Saturday, March 27, 2010

Entertainment Quarter Farmer’s Market

Hey! I have not been blogging for a long long time. Went back to Singapore, back to Sydney now. Uni started and now we’re in the 4th week of classes. My modem has died and we’re waiting for a new one to be delivered.

So. So…. i have much to share. but i decided, i shall start with what we did today.

By the way, if you guys are looking for books. Try The books are relatively cheaper and free delivery all over the world. Delivery is fast and well packed. So, i bought a few books there including 2 of Nigel Slater books and he has totally got me more excited about farmer’s markets. I have not been to many, but it has always got me excited. so i started checking out more about them and found 2 so far.

Today, we went to the Entertainment Quarter’s Farmer’s Market @ Fox Studios. So it’s just 5 minutes away from our house by bus.

It isn’t a very big market. but it has its gems. We love the chilli from Portugali and we found a similar one today!

They have 4 versions ranging from mild to extra hot. and we bought the extra hot. It isn’t made to be very very spicy, so extra hot is a-ok. We also bought 6 chicken patties from them so that we can make our own Portuguese chicken burgers. The chilli and its own is great for stir fry etc.

Then we went further down and found cheese!

We bought a good slice of Parmigiano Reggiano which smells delicious.

I’m not sure what this cheese is. She had a whole piece of cheese on display and we had a taste. It’s kinda like blue cheese, cause its a little smelly. but it has a very soft and slightly chewy texture. and a slightly bitter finish though if you ate it with crackers, the bitterness gets covered. I asked her what cheese it was, and she told me. and in typical fashion. i pretended i knew. hahaha.. but.. i have no idea what she said this cheese was. It’s delicious though. haha. I think it starts with a ‘p’.

And this is how we eat this cheese – with crackers and black pepper (which is not in the pic). Thinly shaved with a vegetable peeler.

We had lunch – spinach and fetta gozleme, lemon and mint crush and fish had a mega beef burger with chips.

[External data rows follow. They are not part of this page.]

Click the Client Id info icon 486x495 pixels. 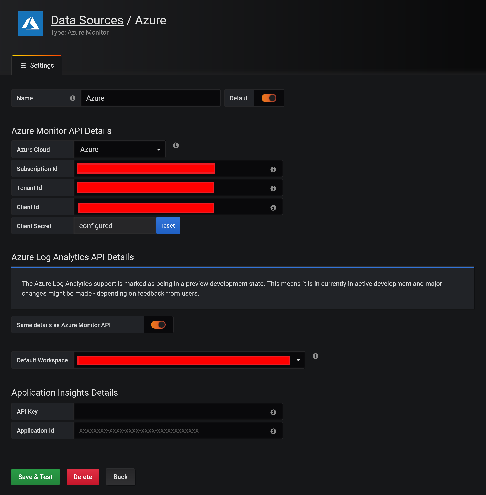[273, 207]
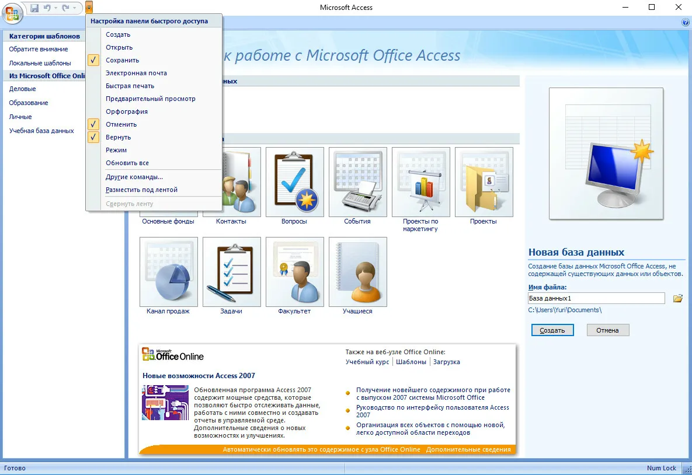The width and height of the screenshot is (692, 475).
Task: Choose the События template icon
Action: click(357, 182)
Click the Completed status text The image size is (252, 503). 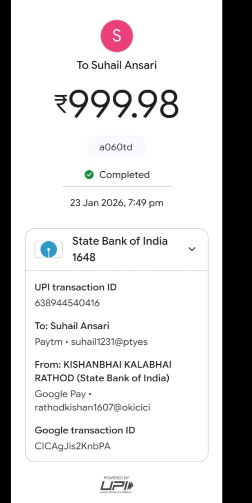[124, 175]
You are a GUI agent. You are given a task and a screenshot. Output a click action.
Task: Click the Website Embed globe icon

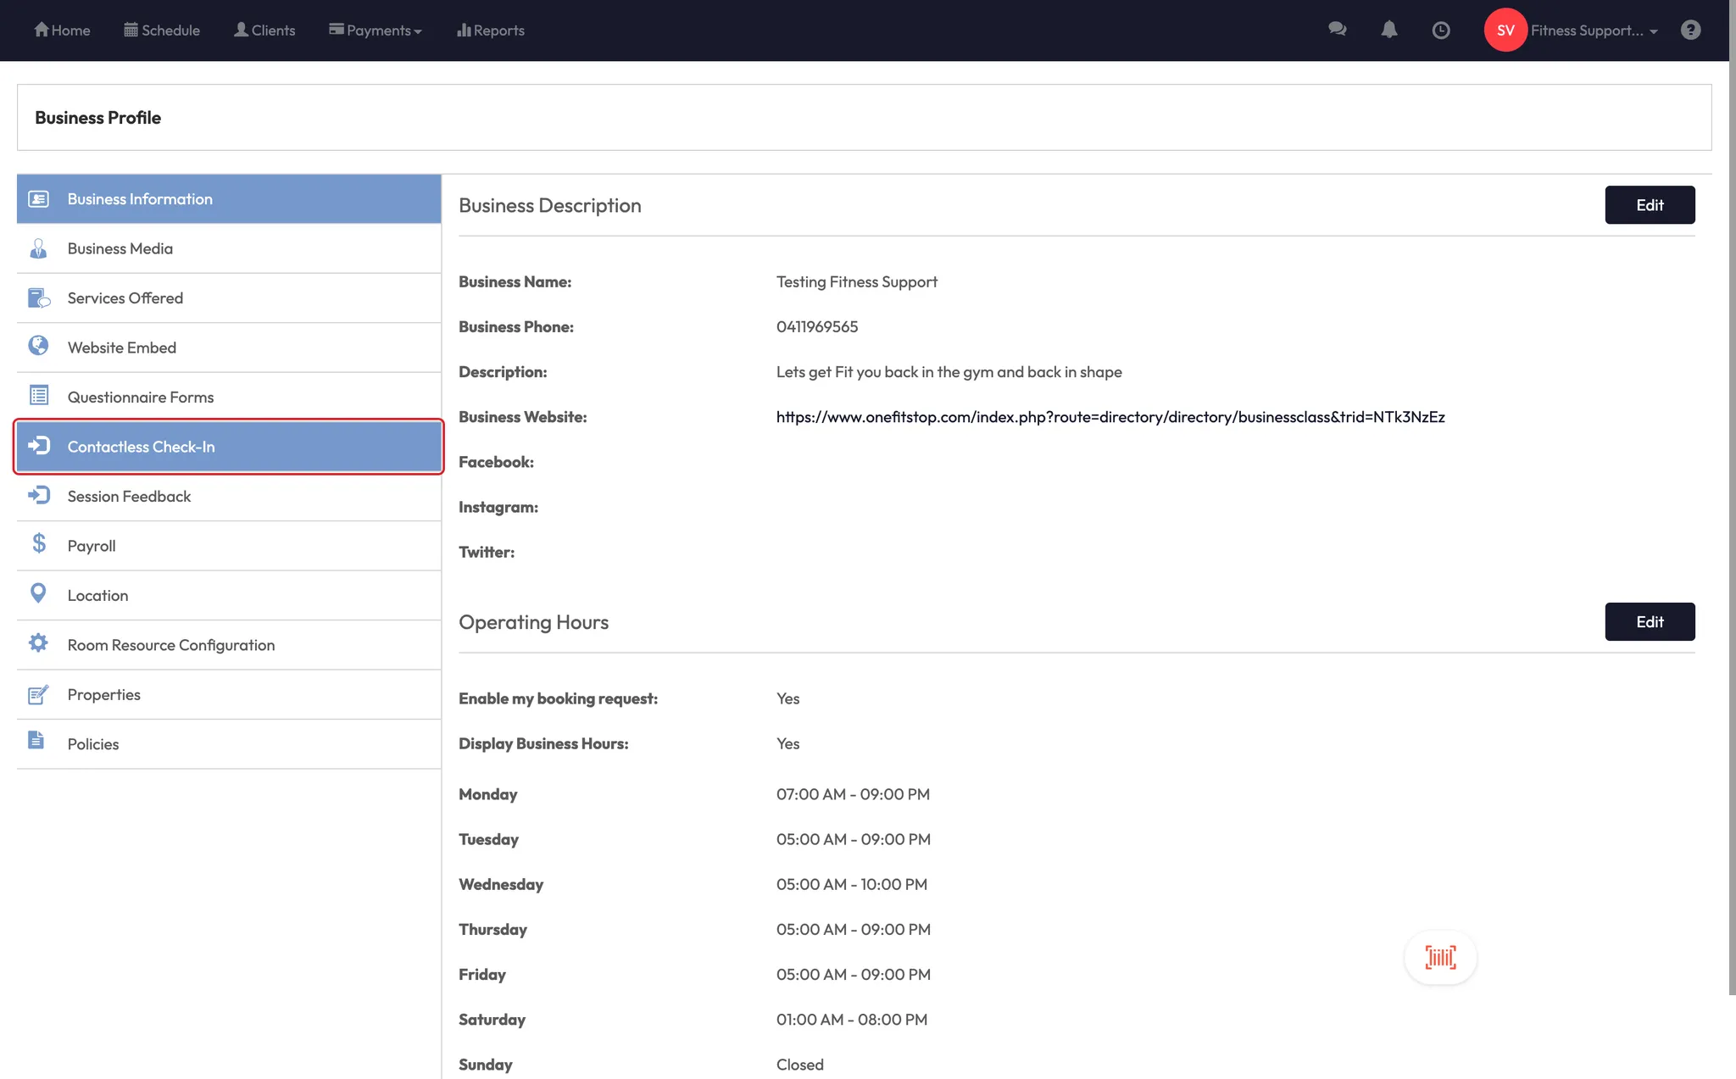tap(38, 346)

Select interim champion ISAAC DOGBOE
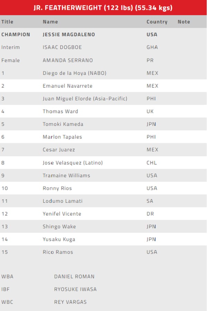point(62,47)
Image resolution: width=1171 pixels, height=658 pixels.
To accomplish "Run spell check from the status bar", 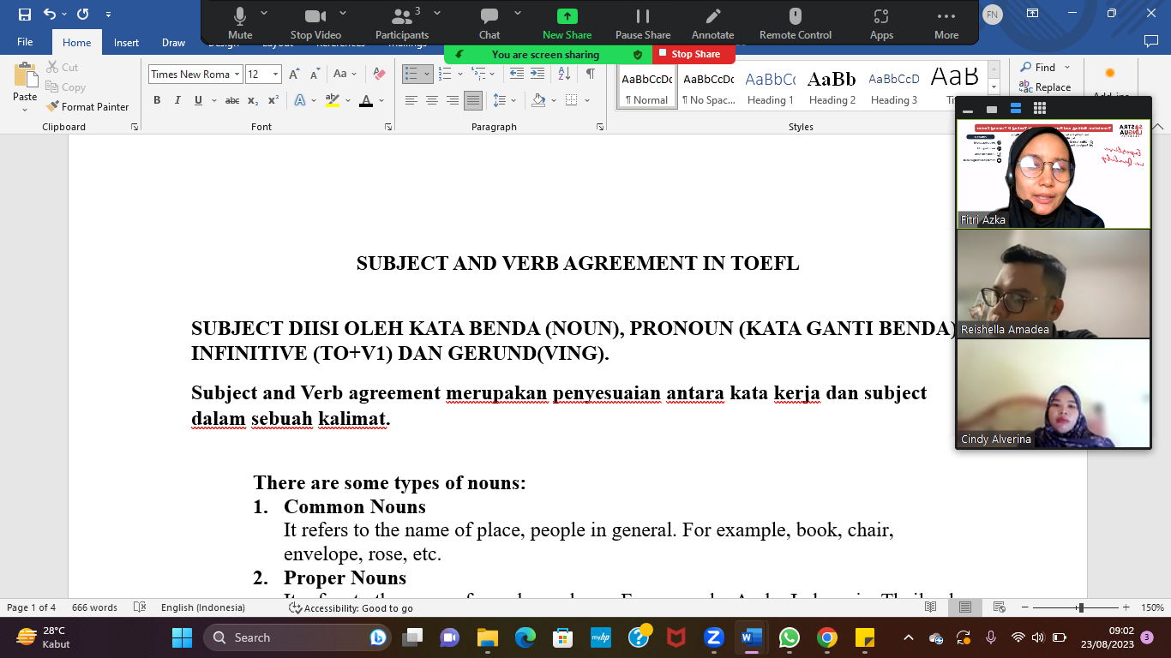I will 140,607.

There was fresh corn but it was really hot (weather) and i didn’t know if i wanted to eat it not. so i didn’t.

There was a loud voice in the markets and we went to take a look at what it was after eating. The organic fresh pasta and sauces were having a sale. and we bought some.

He was having an offer - $5 for all pastas. I have not really tried fresh pastas before, so since it’s quite cheap, we decided to try. Chitarra refers to the traditional instrument used to make these pastas that are similar to spaghetti. He also had sauces and he recommended the truffle cream sauce.

It’s a small bottle. and it’s originally $9.50, but he said we can have it for $7.50, then he decided that he’ll give it to us for $5. So great deal and i can’t wait to try fresh organic pasta together with the truffle cream. Hopefully it’s as delicious as he claims!

We bought pastries as well – pretzel, chocolate croissants and chocolate tarts. Oh. and a head of garlic.

That’s all for this market.

The next market i’m looking forward to is the Pyrmont Good Living Grower’s Market and it’s bigger with 80+ stalls and it definitely attracts me more as there are fresh produce and veggies. It’s early and further though. It’s also only happens on the first Saturday of each month, from 7am-11am.